Je suis heureux de traiter avec vous du cadre fiscal international dans lequel prend place l'accord multilatéral portant sur l'échange des déclarations pays par pays sur lequel vous allez être amenés à vous prononcer. Les mesures s'appliqueront aux entreprises multinationales dont le chiffre d'affaires est supérieur à 750 millions d'euros. Elles seront tenues de dévoiler leur stratégie fiscale en détaillant, pays par pays, où se réalise leur chiffre d'affaires, où se trouvent leur personnel et leurs actifs, où sont payés leurs impôts et quel montant de leurs bénéfices est alloué à chaque pays. Les administrations fiscales concernées pourront ainsi concentrer leurs contrôles non plus vers les transactions entre pays à haute fiscalité mais sur les flux qui, en finissant dans les paradis fiscaux, ne sont pas taxés du tout.
La lutte contre les stratégies fiscales agressives a commencé au cours des années 1990, quand l'OCDE a reçu mandat du G7 réuni à Lyon en juin 1996 de remédier à l'absence de transparence et à l'absence de fiscalité caractérisant les paradis fiscaux où, le renforcement de la mondialisation, la fin du contrôle des changes et la libéralisation de la circulation des capitaux aidant, les avoirs se concentraient.
Ces travaux ont été interrompus au début des années 2000 pour plusieurs raisons.
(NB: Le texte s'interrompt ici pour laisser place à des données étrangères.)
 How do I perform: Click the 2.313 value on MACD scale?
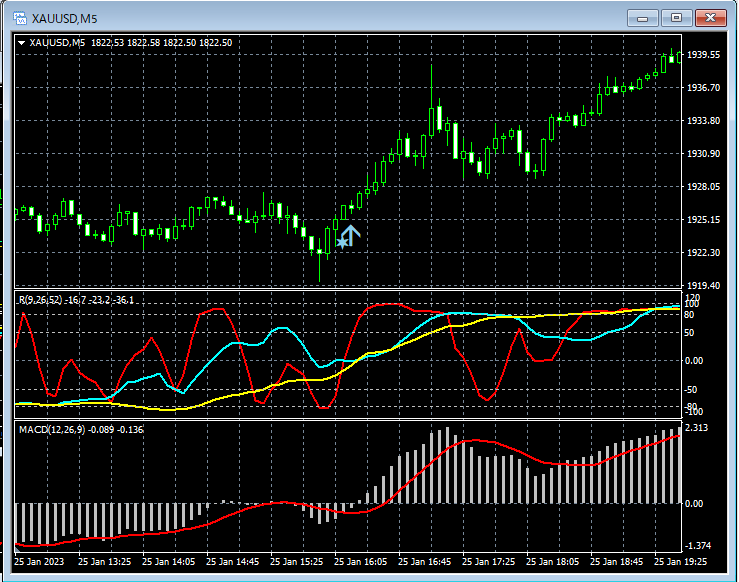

La première a été le retrait des États-Unis après l'élection d'une nouvelle administration qui considérait qu'il n'y avait pas tant des paradis fiscaux que des enfers fiscaux et qu'en réalité les premiers maintenaient la pression sur les seconds – la France, avec un taux de prélèvement obligatoire élevé, étant souvent désigné comme un de ceux-là – en les obligeant à réduire leur fiscalité. D'autre part, l'Union européenne avait adopté une directive relative à la fiscalité de l'épargne qui permettait aux États membres de choisir la retenue à la source ou l'échange de renseignements. Cela rendait plus difficile les discussions avec les paradis fiscaux situés hors de l'Union européenne. Ainsi, lorsque je me suis rendu aux Bahamas en 2007, mes interlocuteurs ont eu beau jeu de me dire pour commencer que l'OCDE ferait bien d'inscrire la Suisse sur ses listes de paradis fiscaux, puis de me demander pourquoi les Bahamas devraient mettre fin au secret bancaire alors que l'on pouvait pratiquer la retenue à la source au sein de l'Union européenne. En bref, m'a-t-on dit, « commencez donc par établir des règles de concurrence équitables et nous reparlerons de tout cela ».